-Bueno,
hemos comido bien hoy. Hoy ya no nos morimos -dijo nuestro héroe
acabándose aquellos riñones de ternera.
-Has
tenido una idea muy buena con esto, Fran. Y qué rero que Diez no nos
haya pedido nada en toda la comida -añadió Doña Marta.
-Ahora
lo sacaremos tus dos hijos -remachó Juan.
Fran
se encaminó al paragüero, donde solían guardar las cosas del perro
y observó extrañado que la correa no estaba allí. Llamó a Diez y
este no acudió.
-Oye,
esto es ya extraño. No ha venido a comer ni ahora ni...
Entonces
Juan calló en la cuenta de lo que pasaba. Con visibles muestras de
enojo le hizo comprender a su hermano el terrible y dramático fallo
que había cometido con el animal:
-A
ver, espabilado. Esta mañana te fuiste con el perrito y con la tía
Maria Cristina que vino a visitarnos. La acompañaste al metro, y al
volver....
Fran
se estremeció al darse uenta: ¡Había dejado a Diez atado a la
puerta del supermercado y había olvidado recogerlo! Rápidamente se
fue a buscarlo. Lo encontró rodeado por un grupo de unas cinco
personas, incluyendo dos señoras mayores de esas que hacen de los
perros juguetitos. Y cajeras del supermercado, y un chico joven...

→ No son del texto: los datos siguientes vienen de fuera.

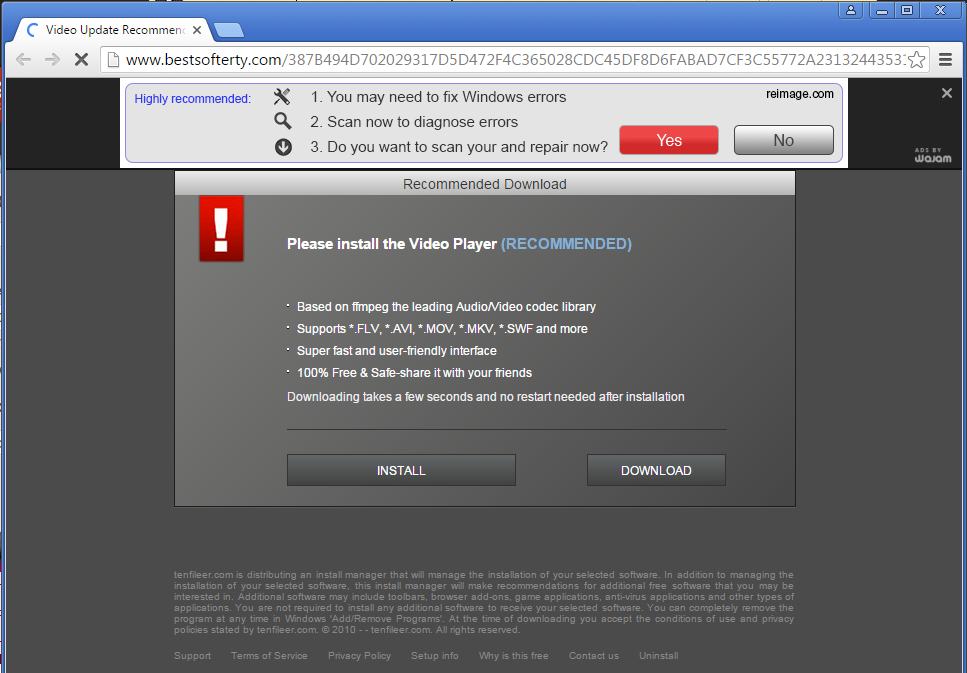Open the Terms of Service link
This screenshot has height=673, width=967.
point(269,655)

Fran tuvo que pasar el bochorno de explicarles su terrible olvido a
todos.
-Ya
íbamos a llamar a la policía.
-Supongo
que me lo hubiesen devuelto. Ven a comer, Diez.
Fran
pensaba en las horribles acusaciones de aquellas personas: no hay
derecho a dejar así al perro, no puede ocurrir, debería darte
vergüenza... Y lo peor es que era cierto. Al servirle agua y comida
no podía nuestro héroe dejar de pensar en el mal rato que debía
haber pasado, en ver que nadie llegaba, en que pasaba la hora de la
comida... Aquello no tenía que volver a ocurrir jamás. Pero era una
señal que inquietaba a nuestro héroe incluso de cara a sus próximos
exámenes: su creciente incapacidad de atención a las cosas. Al
menos Diez estaba de vuelta en casa.